• Goal: Rewrite the part of the records that opens with the line containing "Task: Click inside" and closes with the line containing "pos(563,758)", substituting "screen capture" for "screenshot" and leaving everything else unchanged.
======== Information provided
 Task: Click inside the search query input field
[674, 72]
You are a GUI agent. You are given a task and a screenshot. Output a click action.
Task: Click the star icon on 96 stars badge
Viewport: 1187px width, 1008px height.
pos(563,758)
================
======== Information provided
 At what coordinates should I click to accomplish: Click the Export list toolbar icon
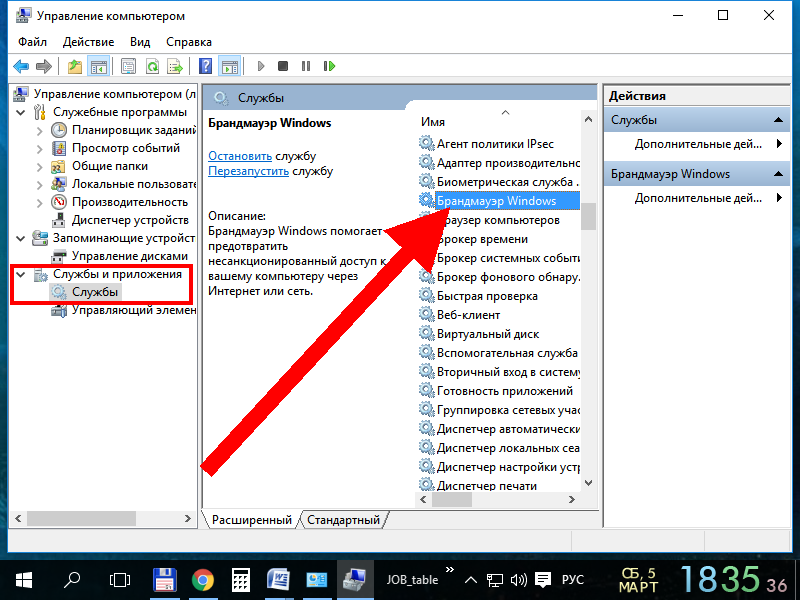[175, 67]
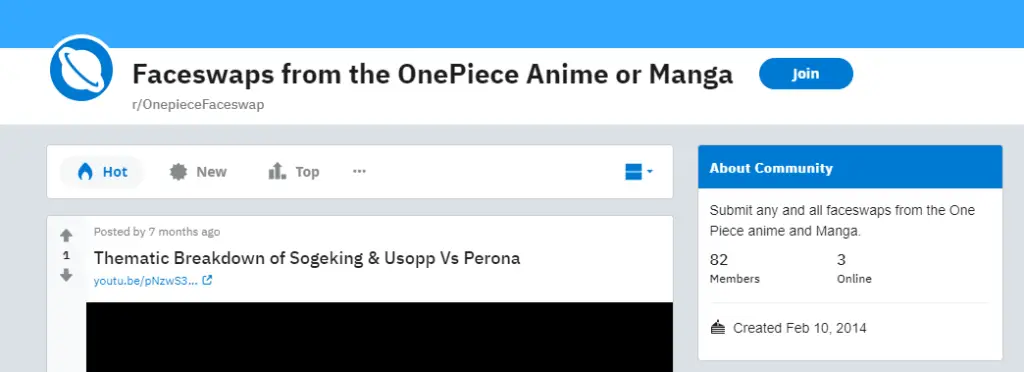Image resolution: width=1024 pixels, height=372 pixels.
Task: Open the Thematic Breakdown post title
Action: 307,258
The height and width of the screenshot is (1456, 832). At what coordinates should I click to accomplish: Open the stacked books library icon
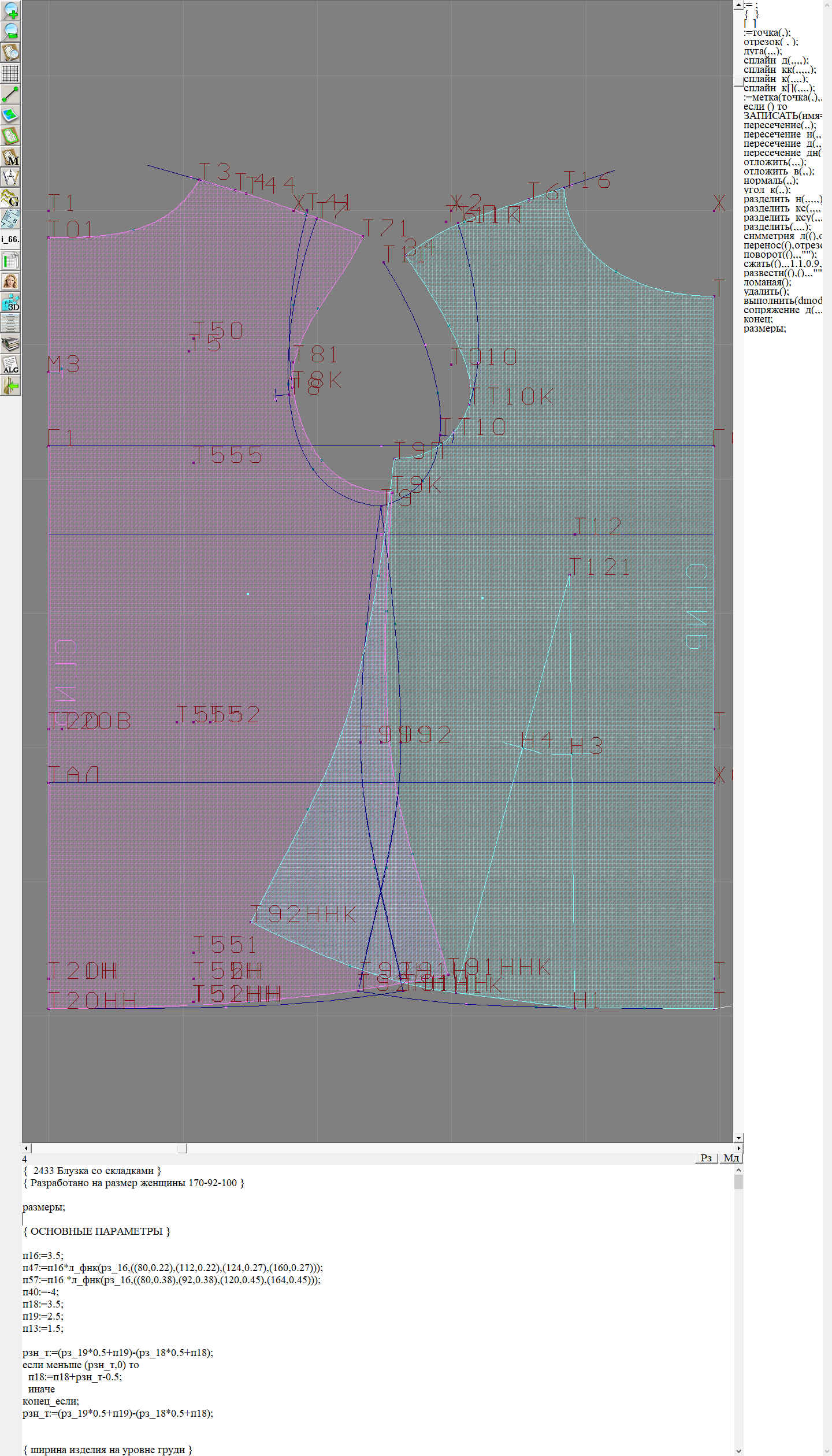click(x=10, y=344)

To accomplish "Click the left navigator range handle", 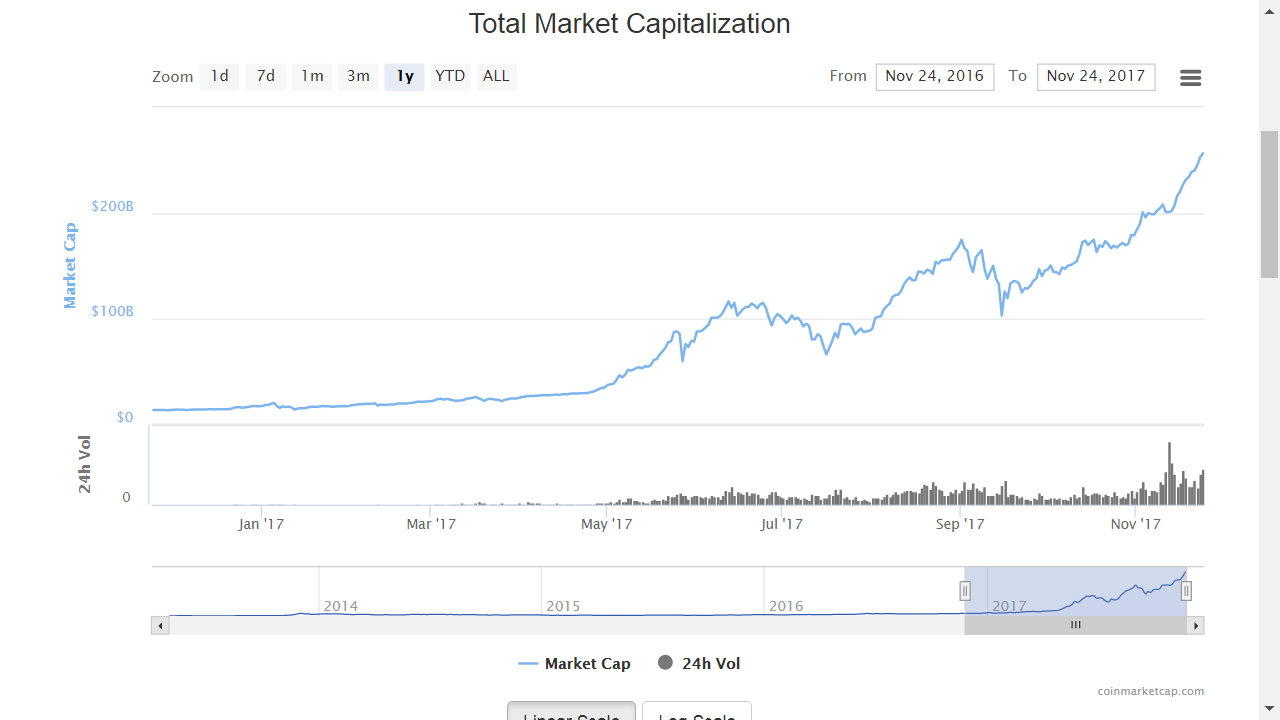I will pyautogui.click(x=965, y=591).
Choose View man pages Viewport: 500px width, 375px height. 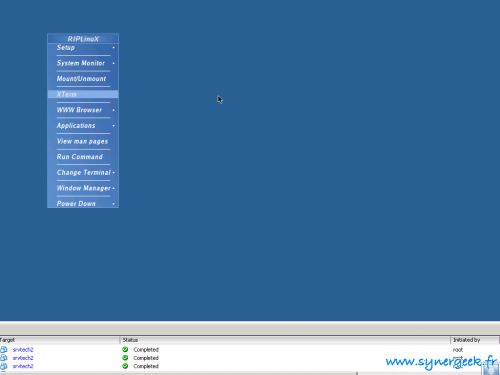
================
• Task response:
 Task: Click inside the search query input field
[674, 72]
You are a GUI agent. You are given a task and a screen capture. Output a click action.
Task: Click the star icon on 96 stars badge
Viewport: 1187px width, 1008px height.
pos(563,758)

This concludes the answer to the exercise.